Today: Sylvia, lacking all of her usual sparkle and spunk, nestled into her fuzzy orange blanket on the couch. She threw up and rested alternately.


I left the room to wash out the throw-up bowl. When I returned, I saw that Eleanor had written a love note to Sylvia, using her finest Best Guess Spelling. She affixed it to the couch with transparent packing tape, lest a strong wind arise and blow away the message.


Amid the pungent smell of barf, I gathered up this moment like a gleaner collecting grain.

I treasured it and pondered it in my heart.

Monday, December 03, 2007

Thoughts in the Shower

It's because she said they're looking for internal bleeding or a mass, says my brain. That's what the dream was about.


My brain is reasoning with my heart, attempting to explain away the scary dream I had about my sister last night.
I was in the bathroom with my sister. We were brushing our hair, our teeth; putting on make-up and using the toilet. She pulled out an envelope addressed to herself. I recognized the hand-writing immediately as her old highschool boyfriend's. "He's so sweet," she said, "I think he wants to marry me." Excitedly, she pulled out the symbol of their engagement, saying, "he's sent me a medal!" I expected to see the medal from Gym Class that I took away from Sylvia last night: the cheesy plastic, Made-in-China-and-most-certainly-containing-lead one, inscribed with WINNER on the front, the one that she kept chewing on until I finally made good on my threat to take it away. Instead my sister pulled a dumpy round smiley face from the envelope. It looked like something a 3 year old might make with clay, the little round eyes bulging from the face in 3-D. "This is what he sent you as a token of his love?" I asked incredulously. "For this you are considering leaving your husband and abandoning your children?" I thought, but I kept it to myself.
"Brain," my heart says, "I like how you protected me from my real fears in that dream."

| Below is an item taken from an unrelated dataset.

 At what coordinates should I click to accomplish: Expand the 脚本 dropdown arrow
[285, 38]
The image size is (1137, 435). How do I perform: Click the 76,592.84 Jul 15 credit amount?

Which is this: that the doctors will find something horrible in my sister, something dark and foreboding that will threaten not only the little child that she carries in her belly, but my sister's life as well.

I look up, and see a house fly on the bathroom wall. He's obviously confused about the season; he should be long gone by now. Instead he's bobbing and bouncing, slamming his head into the wall, searching blindly for a way out.

I know just how he feels.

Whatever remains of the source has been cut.